Additionally, if defects in the manufacture of our products are not discovered until after such products are
purchased by our customers, our customers could lose confidence in the technical attributes of our products and our
results of operations could suffer and our business could be harmed.
We do not have long-term contracts with our suppliers and accordingly could face significant disruptions in
supply from our current sources.
We generally do not enter into long-term formal written agreements with our suppliers, including those for
Luon, and typically transact business with our suppliers on an order-by-order basis. There can be no assurance that
there will not be a significant disruption in the supply of fabrics or raw materials from current sources or, in the event
of a disruption, that we would be able to locate alternative suppliers of materials of comparable quality at an
acceptable price, or at all. Identifying a suitable supplier is an involved process that requires us to become satisfied
with their quality control, responsiveness and service, financial stability and labor and other ethical practices. Any
delays, interruption or increased costs in the supply of fabric or manufacture of our products arising from a lack of
long-term contracts could have an adverse effect on our ability to meet customer demand for our products and result
in lower net revenue and income from operations both in the short and long-term. Similarly, there can no assurance
that the suppliers of our fabrics, such as Luon, will not sell the same fabric to our competitors.

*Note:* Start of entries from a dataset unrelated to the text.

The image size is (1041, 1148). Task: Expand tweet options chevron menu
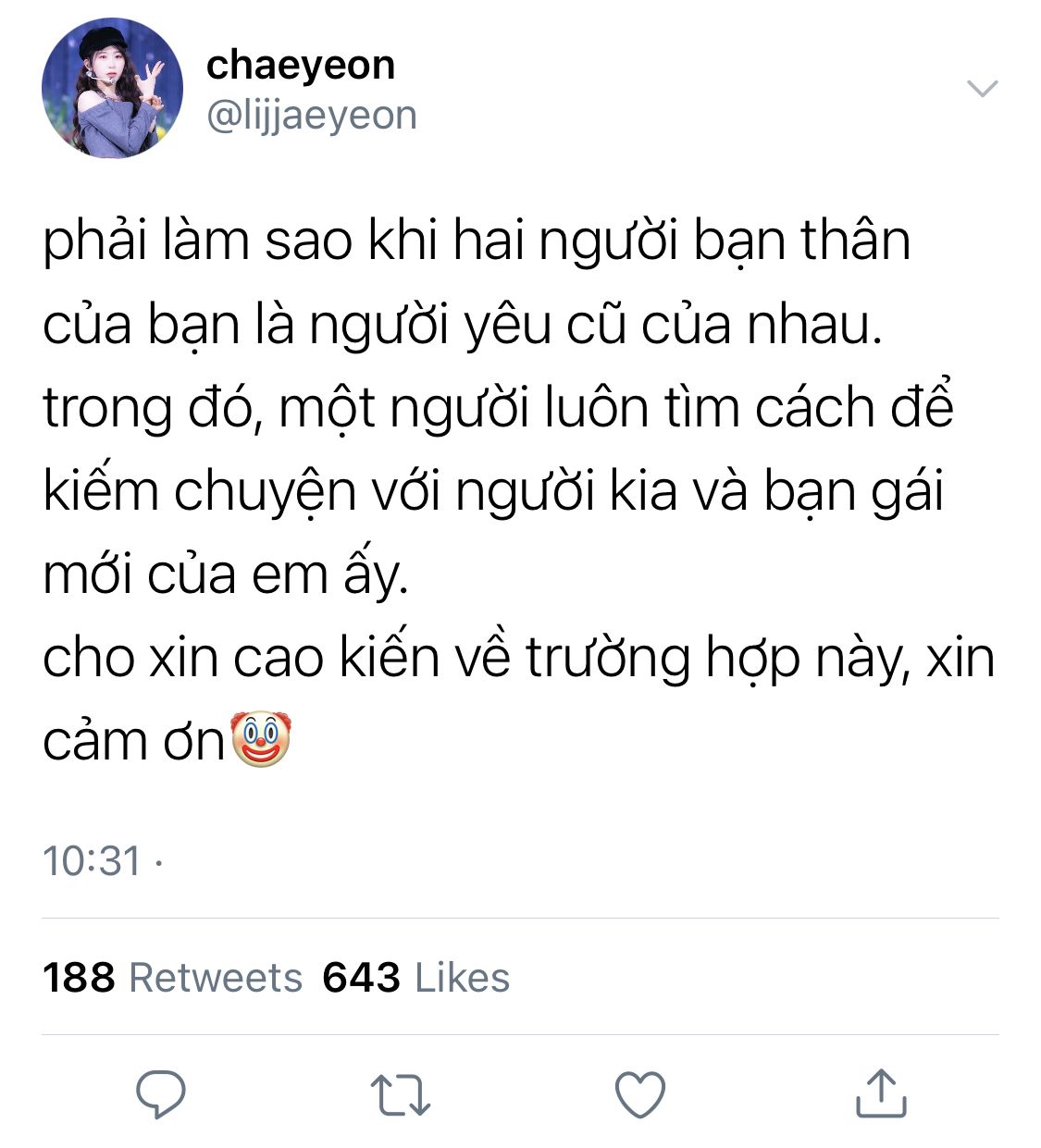click(x=982, y=89)
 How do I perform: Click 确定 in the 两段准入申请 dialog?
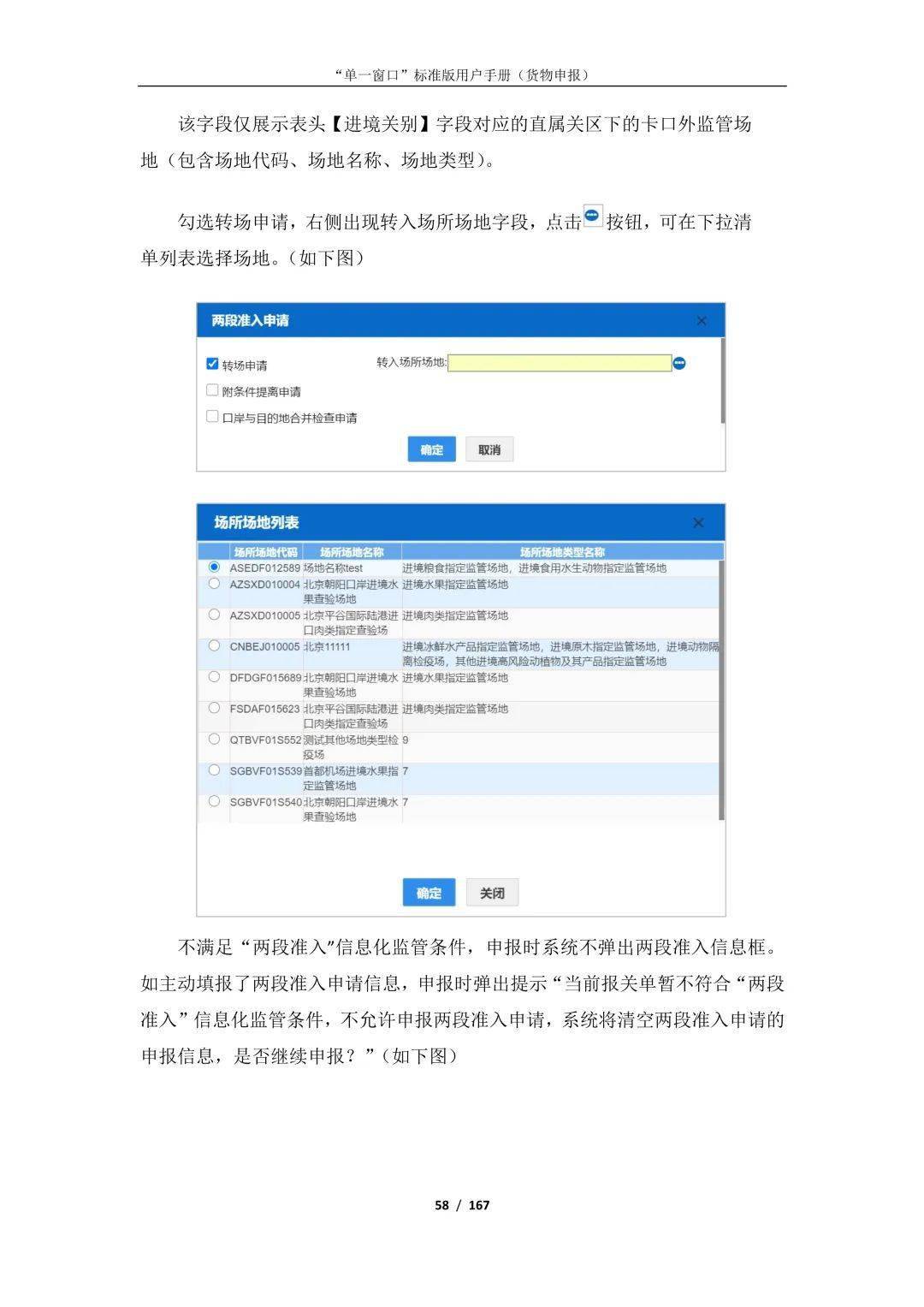click(431, 449)
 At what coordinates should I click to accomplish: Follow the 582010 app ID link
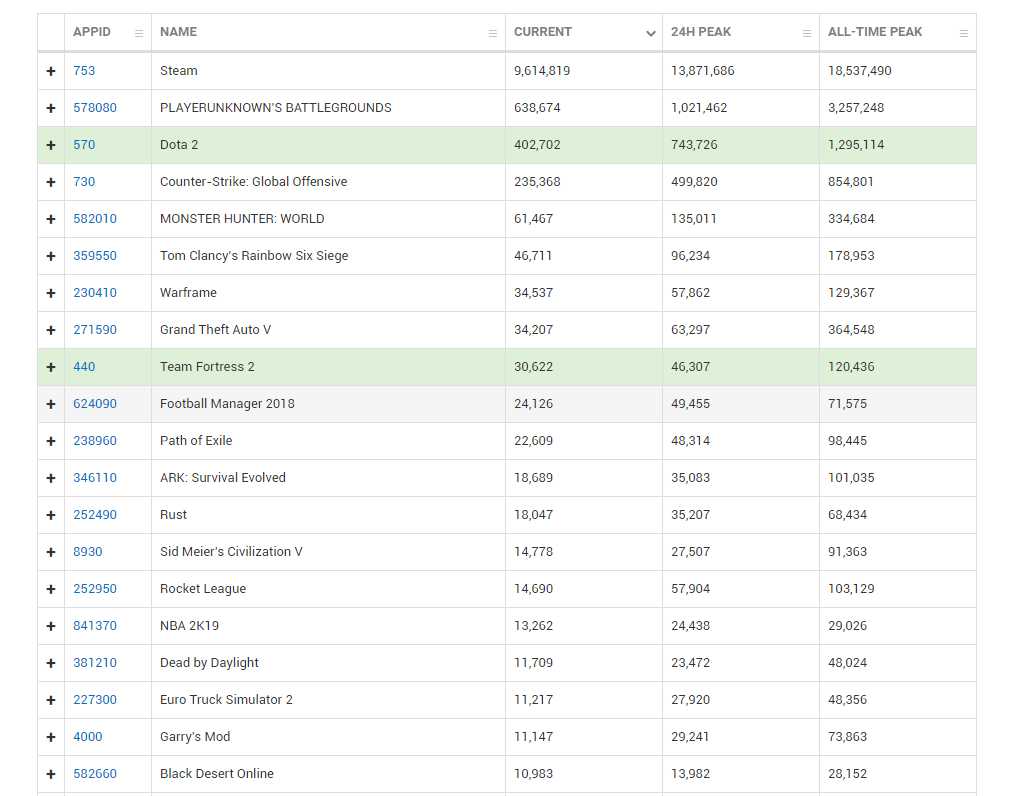[x=95, y=219]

We do not have patents or exclusive intellectual property rights in our fabrics and manufacturing technology. If
our competitors sell similar products to ours, our net revenue and profitability could suffer.

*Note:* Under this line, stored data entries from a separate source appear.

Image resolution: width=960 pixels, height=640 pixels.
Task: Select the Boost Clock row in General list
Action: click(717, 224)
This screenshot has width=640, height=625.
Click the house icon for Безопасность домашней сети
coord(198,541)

The intellectual property rights in the technology, fabrics and processes used to manufacture our products are
owned or controlled by our suppliers and are generally not unique to us. Our ability to obtain intellectual property
protection for our products is therefore limited and we currently own no patents or exclusive intellectual property
rights in the technology, fabrics or processes underlying our products. As a result, our current and future competitors
are able to manufacture and sell products with performance characteristics, fabrics and styling similar to our
products. Because many of our competitors, such as The Gap, Inc., which includes the Athleta brand, Nike, Inc. and
adidas AG, which includes the adidas and Reebok brands, have significantly greater financial, distribution, marketing
and other resources than we do, they may be able to manufacture and sell products based on our fabrics and
manufacturing technology at lower prices than we can. If our competitors do sell similar products to ours at lower
prices, our net revenue and profitability could suffer.
Our future success is substantially dependent on the continued service of our senior management.

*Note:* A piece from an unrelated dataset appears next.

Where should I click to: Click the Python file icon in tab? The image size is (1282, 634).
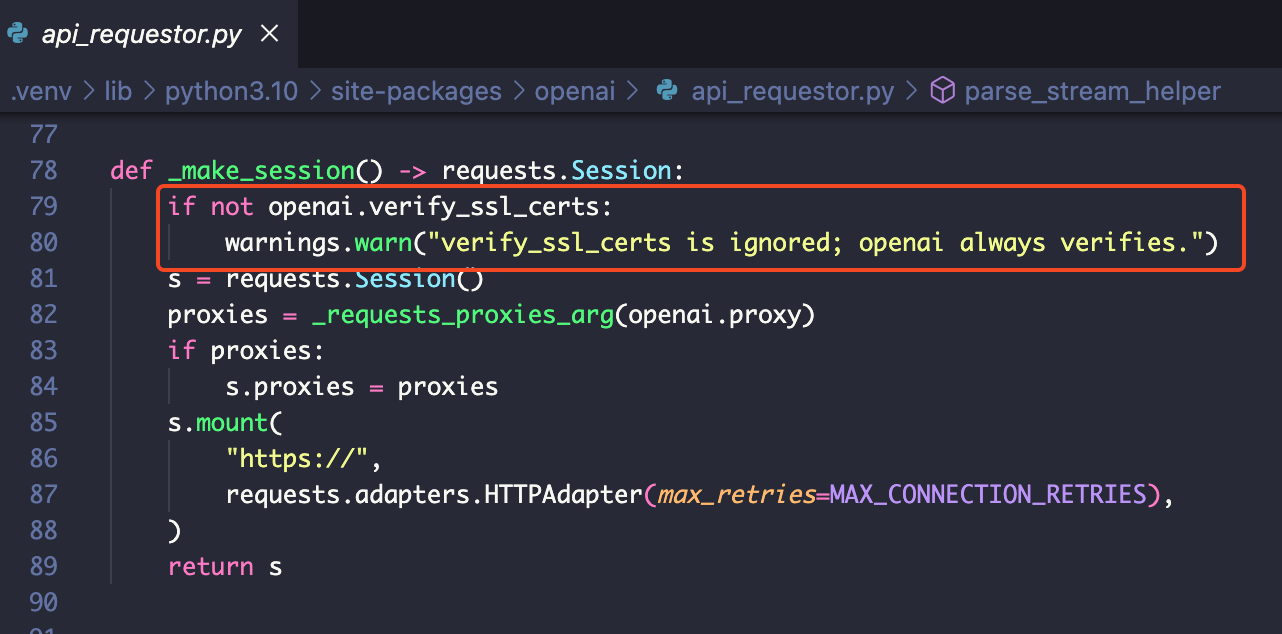point(17,34)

Our future success is substantially dependent on the continued service of our senior management. The loss of the
services of our senior management could make it more difficult to successfully operate our business and achieve our
business goals.
We also may be unable to retain existing management, technical, sales and client support personnel that are
critical to our success, which could result in harm to our customer and employee relationships, loss of key
information, expertise or know-how and unanticipated recruitment and training costs.
We do not maintain a key person life insurance policy on Mr. Wilson, Ms. Day or any of the other members of
our senior management team. As a result, we would have no way to cover the financial loss if we were to lose the
services of members of our senior management team.
Our operating results are subject to seasonal and quarterly variations in our net revenue and income from
operations, which could cause the price of our common stock to decline.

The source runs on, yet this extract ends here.